→ Exercise aim
Could you restate word for word every line from the one containing "Open Firewall &" to the end of the data below, pictures excluded?

(Collected data entries)
————————
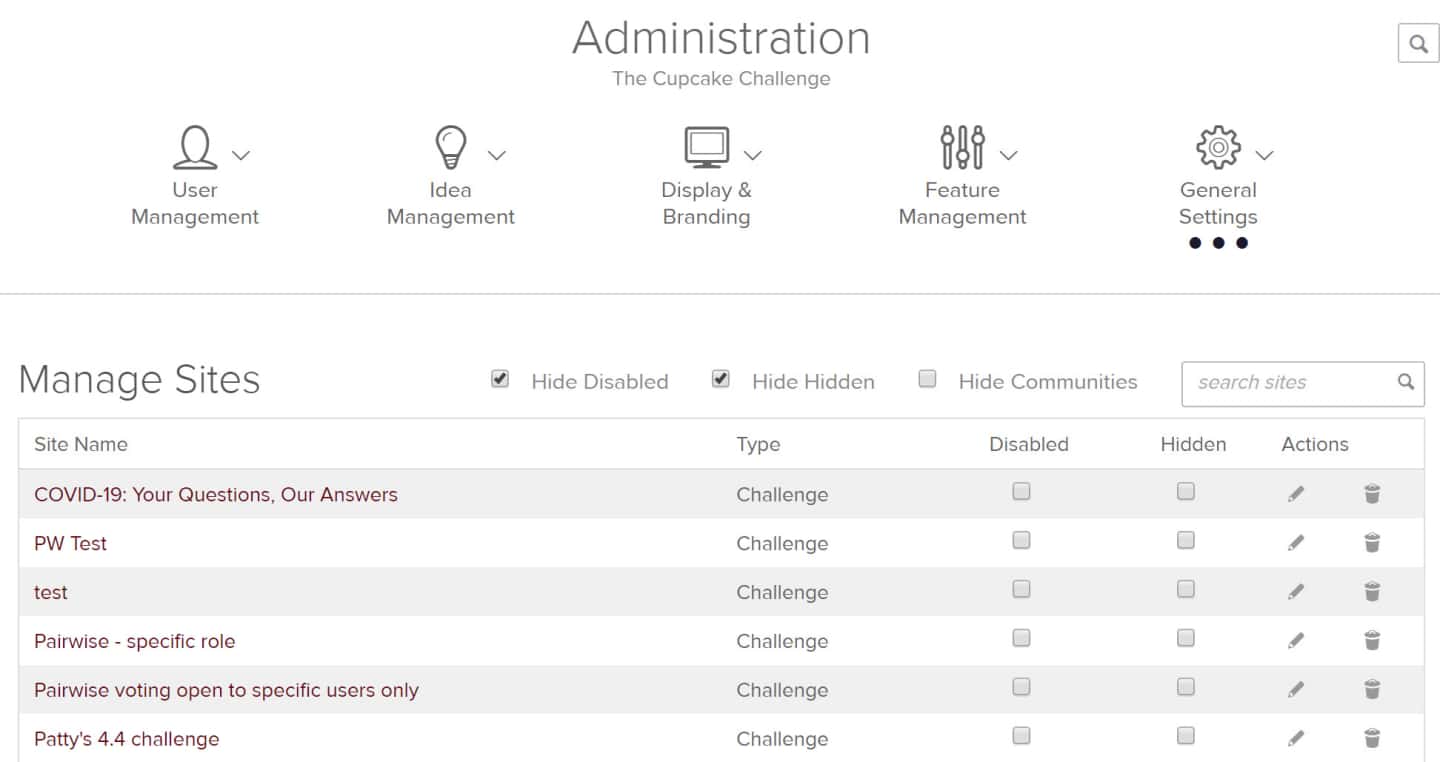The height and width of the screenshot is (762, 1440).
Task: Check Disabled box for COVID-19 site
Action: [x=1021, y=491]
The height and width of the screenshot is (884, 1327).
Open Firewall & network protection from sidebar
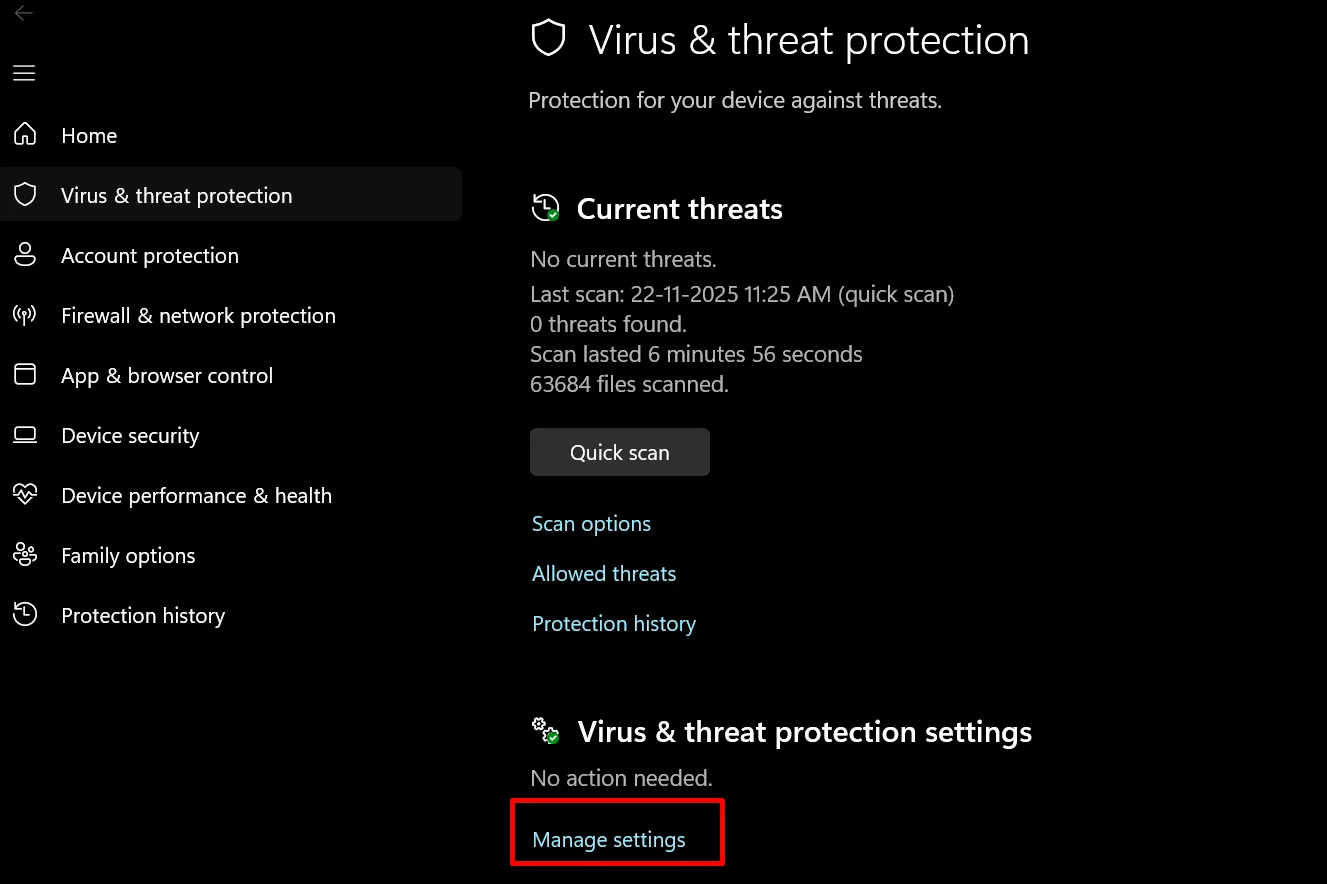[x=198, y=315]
————————
→ Response
Open Firewall & network protection from sidebar
[x=198, y=315]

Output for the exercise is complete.